JC: Do you have first readers for your work? If so, have they changed, over the years? (If not, why not?)
HW: My most cherished first reader was my husband, who was honest in his responses, even when it led to a minor disturbance in the household. (“What do you mean “It’s okay”?) He was also a walking thesaurus, and a valuable resource on certain subjects, like psychology and jazz. I miss calling out a question to him when I’m stuck on a word or a fact. My daughters, Nancy and Meg, continue to be prized (honest and charitable) readers. Decades ago, I was in a writing workshop, and the feedback from my peers was very constructive. I miss that. My agent, Henry Dunow, helped me to break a prolonged writing block by having me send him a few pages at a time, and encouraging me to send a few more pages every week until I finally had a novel.

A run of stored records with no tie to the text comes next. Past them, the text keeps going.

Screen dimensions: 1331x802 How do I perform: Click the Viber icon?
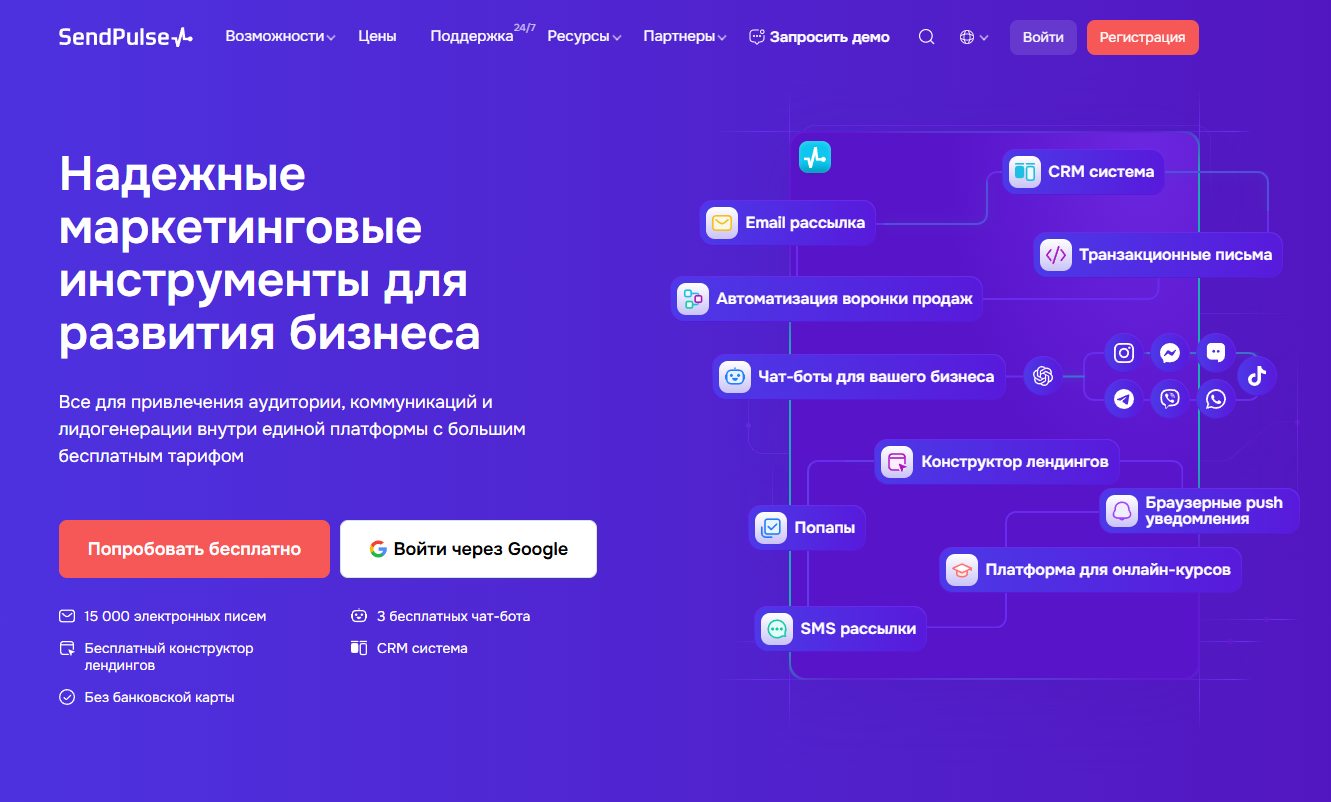(x=1170, y=398)
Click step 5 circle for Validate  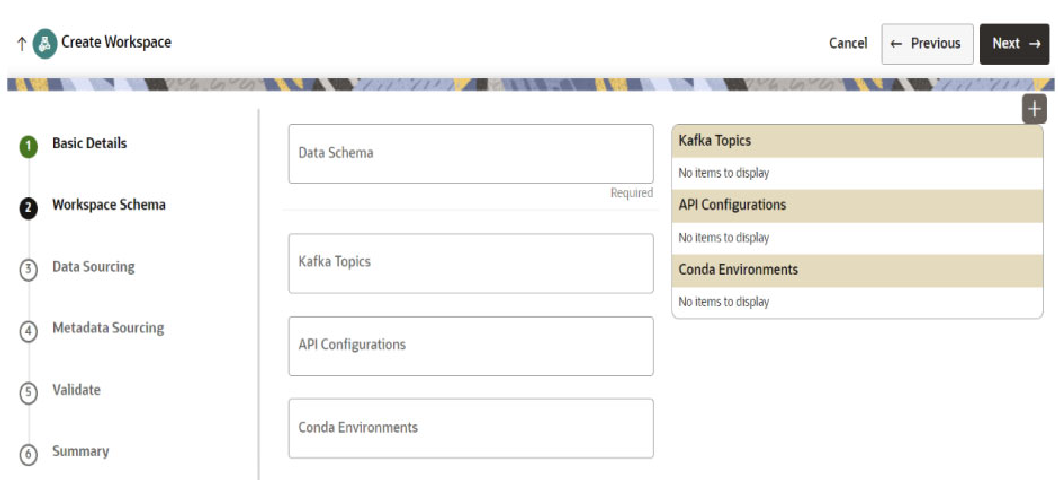(x=28, y=393)
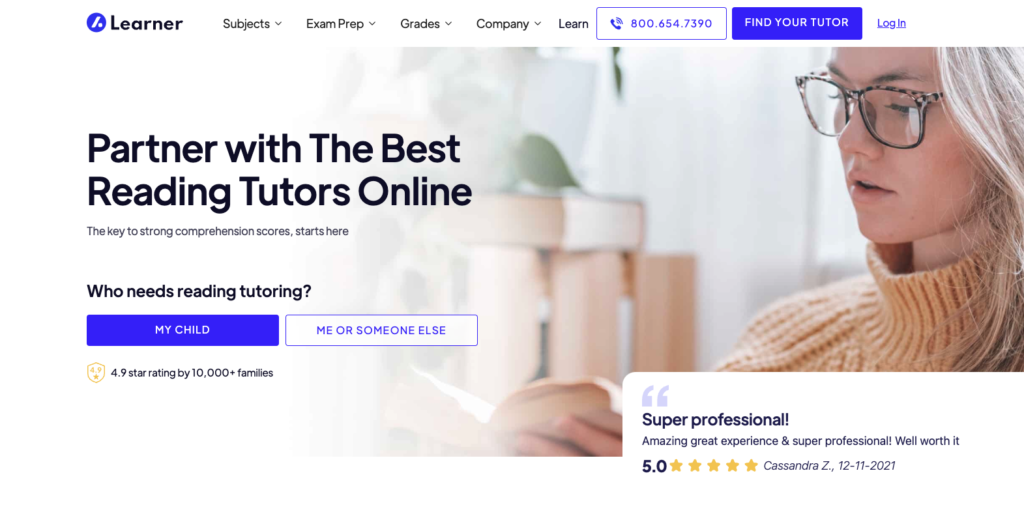Open the Company dropdown menu
Screen dimensions: 1024x529
point(509,24)
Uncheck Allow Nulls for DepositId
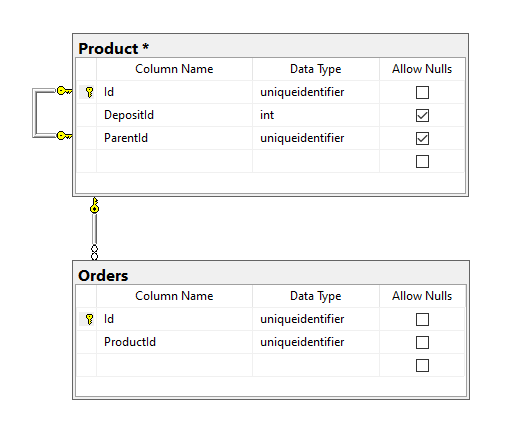The width and height of the screenshot is (507, 432). (422, 115)
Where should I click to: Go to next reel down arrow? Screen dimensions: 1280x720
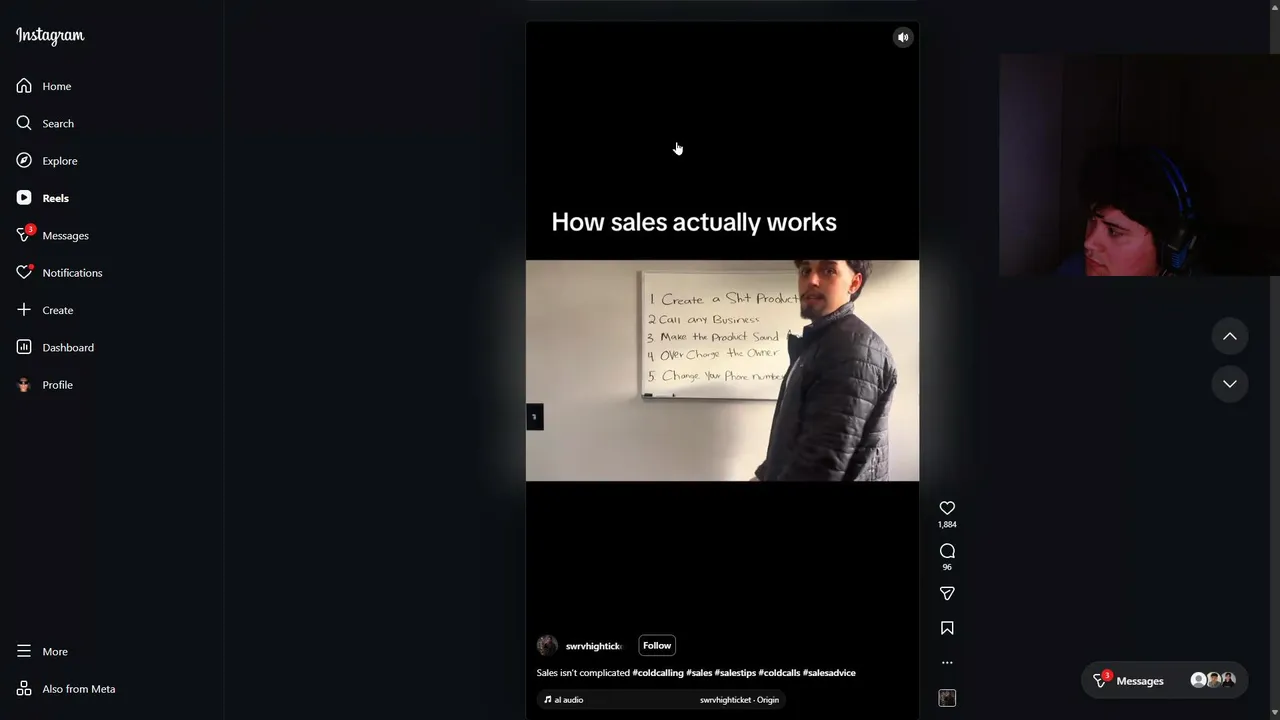(x=1230, y=384)
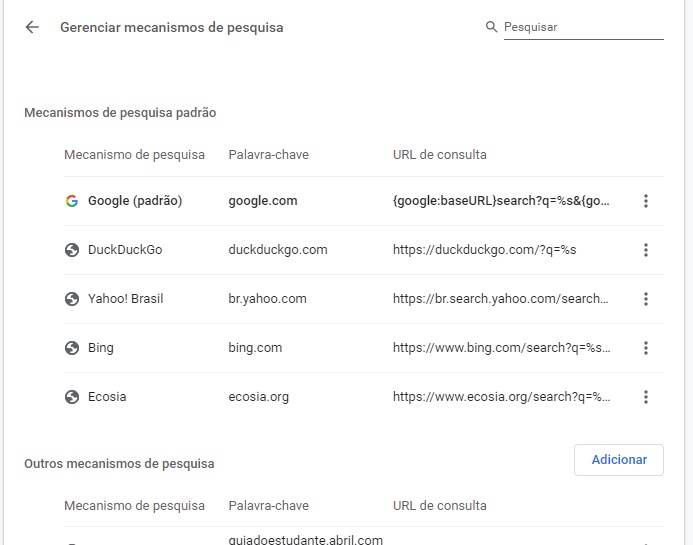This screenshot has height=545, width=693.
Task: Click the Ecosia globe icon
Action: pyautogui.click(x=72, y=397)
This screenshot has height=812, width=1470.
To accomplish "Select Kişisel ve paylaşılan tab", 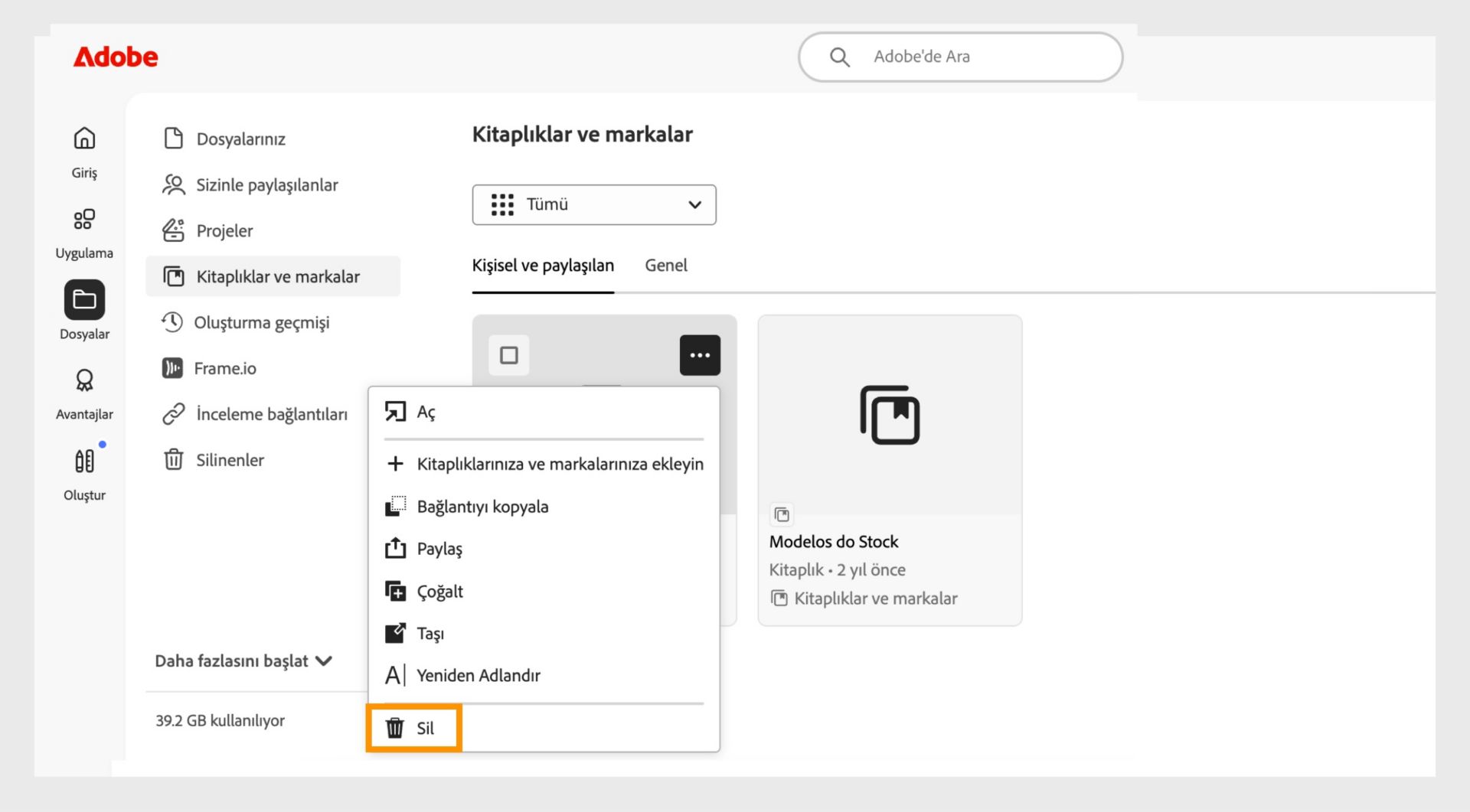I will click(x=543, y=266).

JC: In the pre-Covid literary universe, I relished bumping into you at literary gatherings in Easthampton and New York—most recently at a Rona Jaffe awards ceremony also attended by your daughter Meg. I have fond memories of interviewing the two of you for my BBC Culture piece about notable pairs of mother daughter novelists, along with Mary Wollstonecraft/Mary Shelley and Anita Desai/Kiran Desai. How have you been able to re-enter the world? What are the plans for the book launch?
HW: That was great fun for us, too. All those lovely social encounters seem to have happened in another lifetime.Interviews, like this one, are great for the book’s launch. And Meg, whose idea it was to gather the stories for Today a Woman Went Mad in the Supermarket, has been a steadfast support (as a daughter and as a fellow writer). We’re doing a few virtual events together, which I’ll be posting about soon in the usual places. I’ll also be doing (virtual) events with other writers, including Elizabeth Strout, who wrote such a generous and eloquent foreword to the book. It doesn’t feel exactly like a re-entry into the world, but it’s definitely the next best thing, especially now that I’ve gotten the hang of Zoom!
JC: What are you working on now?
HW: I’ve been writing poems lately. They have to be revised as strenuously as the stories, but of course there are far fewer pages, and fewer words on the page. I do hope to begin a new novel soon. At 91, this may be chutzpah or just plain insanity, but perhaps you need both to be a writer at any age.